Consider this review of Who Killed Alex Spourdalakis on Examiner.com. The review is bad. Really bad. But it shows that at least some of the people watching this video are coming away with the idea that the primary fault for the murder does not lie with those who committed the act. In fact, even the murder itself is downplayed.
Don’t believe me? Check out this paragraph:
Alex Spourdalakis had two extremely devoted caregivers who would literally do anything to relieve the problems that he dealt with. He was a normal, happy baby until 18 months. Dorothy, Alex’s mother, and Yolanda Agata Skrodzka, Alex’s godmother, doted on him every moment when he started to show problems, often never leaving his bedside when he wound up in various hospitals. The story that movie tells is a heartbreaking tragedy of an arrogant and misguided healthcare system, not able to accept the changing state of autism in America. Dorothy and Yolanda trusted the doctors as Alex went through numerous changes, assuming the doctors knew best. Over time, it became clear that the doctors mostly didn’t know what they were doing. Eventually, at age 14, Alex died.

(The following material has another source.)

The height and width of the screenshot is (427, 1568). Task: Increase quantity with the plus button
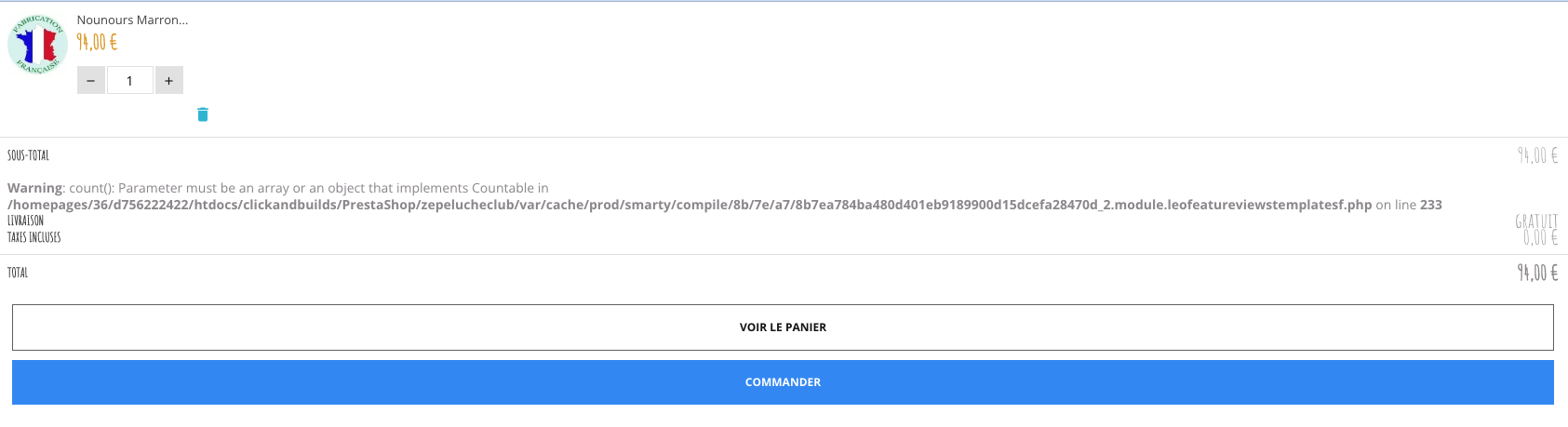pyautogui.click(x=168, y=81)
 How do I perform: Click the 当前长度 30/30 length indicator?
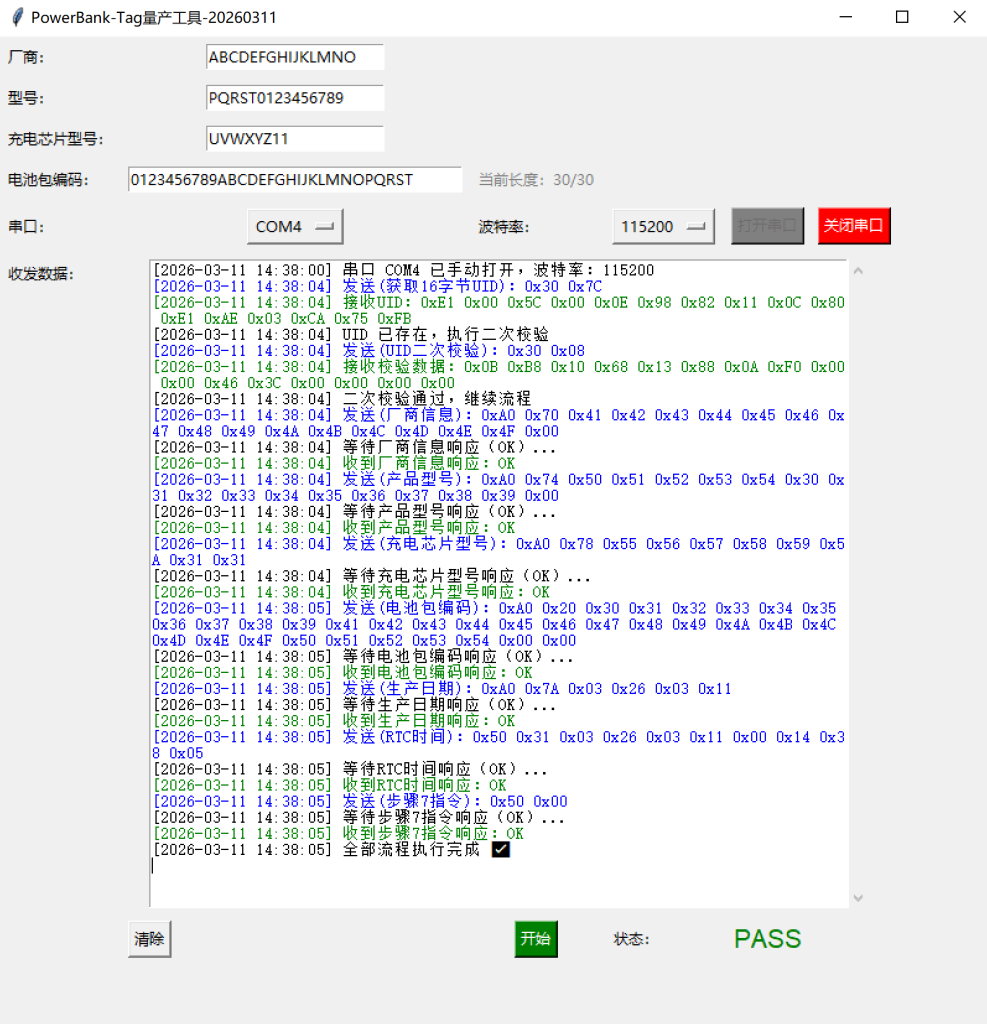[x=536, y=180]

Eventually he died? That’s how you describe a death that involved poisoning, having one’s wrist slit and multiple stab wounds to the chest? “Eventually died”? Alex’s life is put in the context of his mother and godmother. He has a supporting role in his own life’s story.
Consider another paragraph:
It becomes obvious looking at the film that there is no coherent method of dealing with this growing problem, and it is the families who are being punished to unimaginable degrees. Hospitals don’t want to deal with this problem, which has led to an epidemic of stress-induced homicides. In Alex’s case, after he was at his very worst he was discharged by Lutheran Hospital in Parkridge, Illinois after a long line of hospitals had passed him along. It was shortly after that, that Dorothy and Yolanda were arrested for the death of Alex. The film shows very clearly that the two women were saints who obviously eventually succumbed to despair. This story is also shown to be a common problem.

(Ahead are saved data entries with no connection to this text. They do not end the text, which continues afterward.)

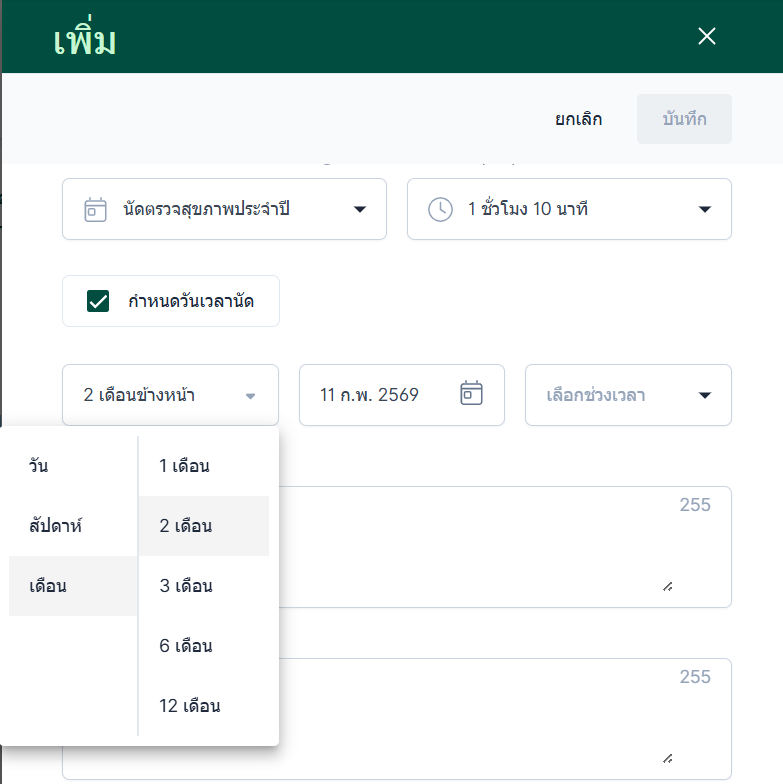This screenshot has width=783, height=784.
Task: Expand the นัดตรวจสุขภาพประจำปี dropdown arrow
Action: [x=359, y=209]
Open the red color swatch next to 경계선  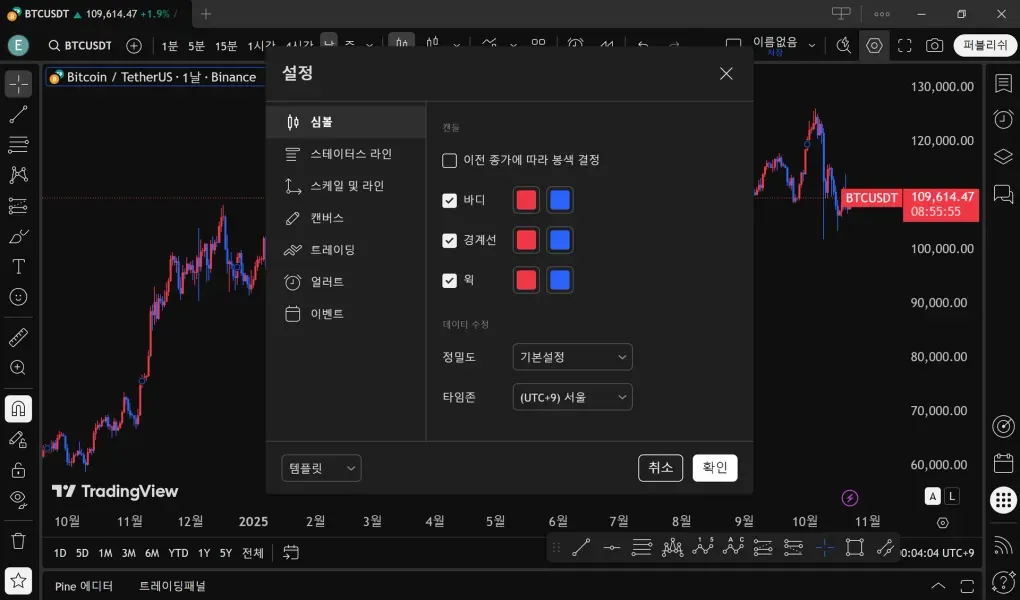[525, 240]
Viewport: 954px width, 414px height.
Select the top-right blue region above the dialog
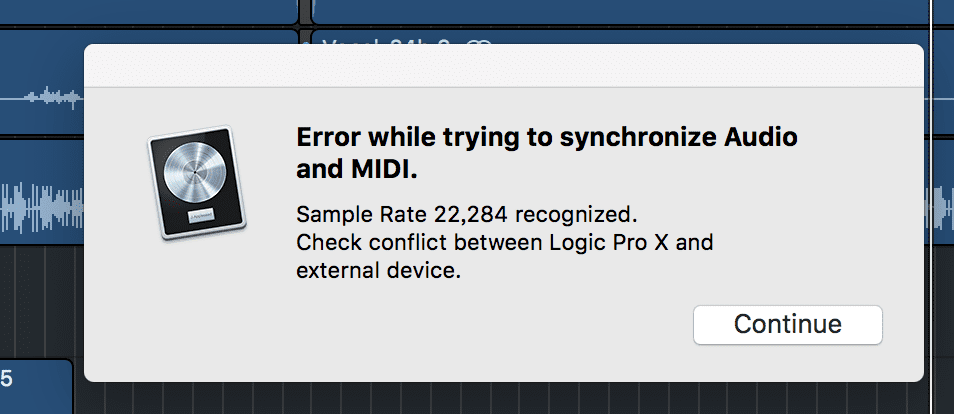621,12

So much wrong in that paragraph. So much. But let’s consider the worst: “The film shows very clearly that the two women were saints who obviously eventually succumbed to despair.”

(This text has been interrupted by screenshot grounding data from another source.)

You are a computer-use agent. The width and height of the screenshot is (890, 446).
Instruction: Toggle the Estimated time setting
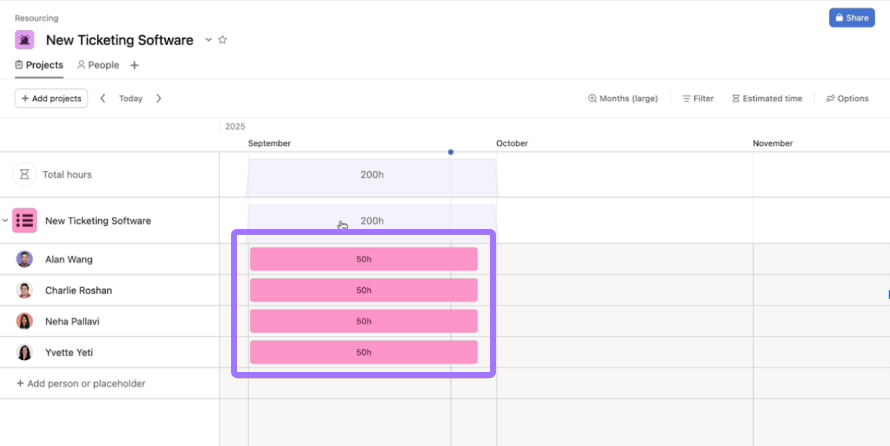click(767, 98)
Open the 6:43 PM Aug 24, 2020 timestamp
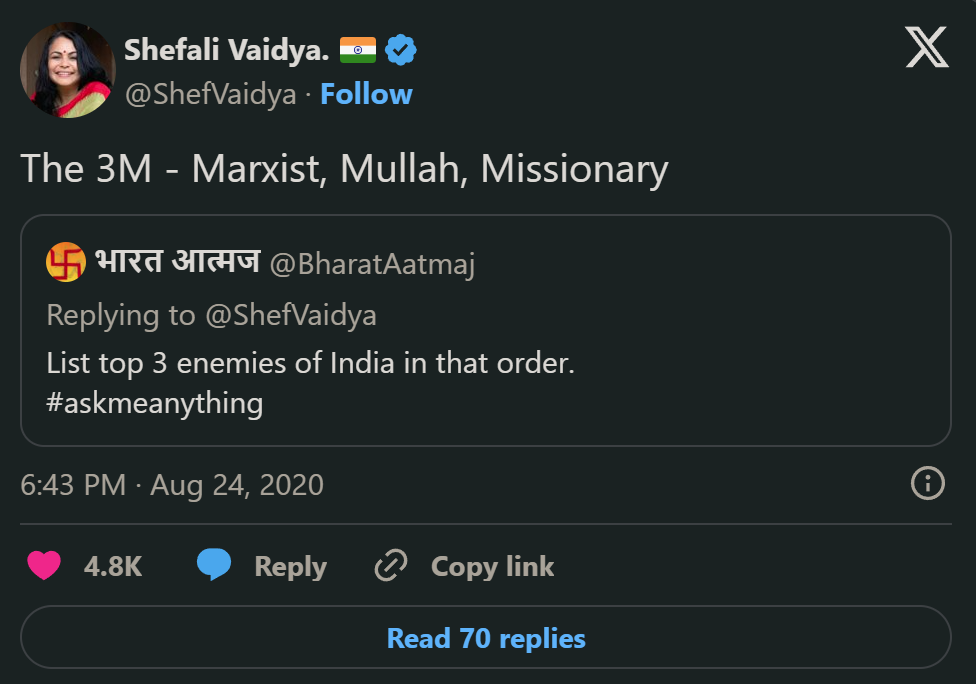The image size is (976, 684). pos(172,485)
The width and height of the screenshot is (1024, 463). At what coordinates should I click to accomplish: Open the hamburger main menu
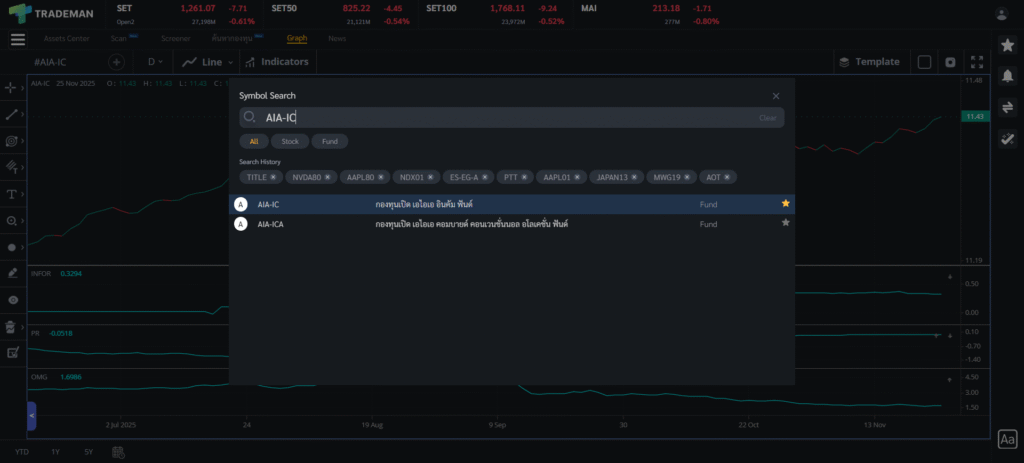coord(18,39)
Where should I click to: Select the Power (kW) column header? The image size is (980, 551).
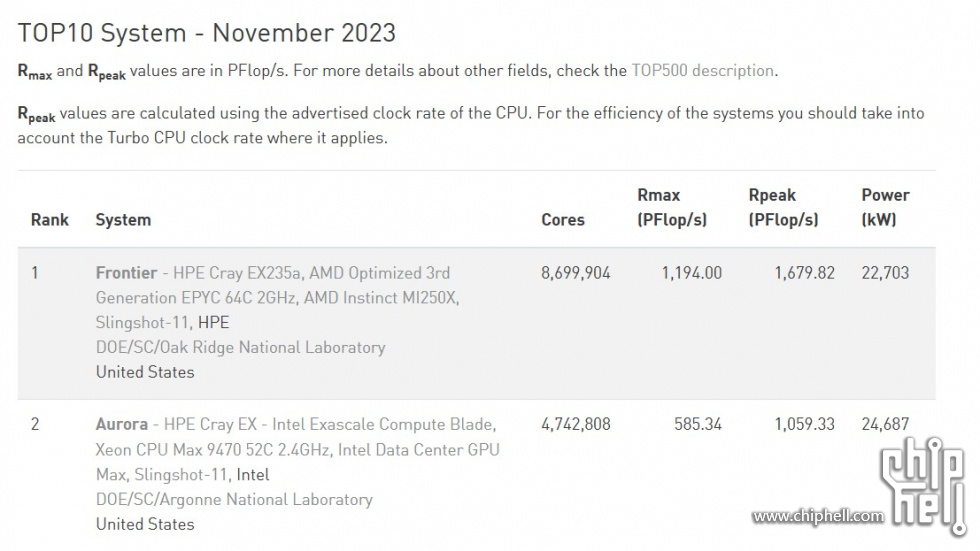tap(885, 207)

Seriously? They stabbed him. Murdered him. But they are “saints”?!?
One could go sentence by sentence and point out the many flaws in this review, but I think the point is clear: Alex’s death is important in so far as it condemns the medical establishment. His life is important in so far as it shows that his caregivers, and murderers, are “saints”.
Alex deserved better in life. He deserves better now than to have his story told in this way.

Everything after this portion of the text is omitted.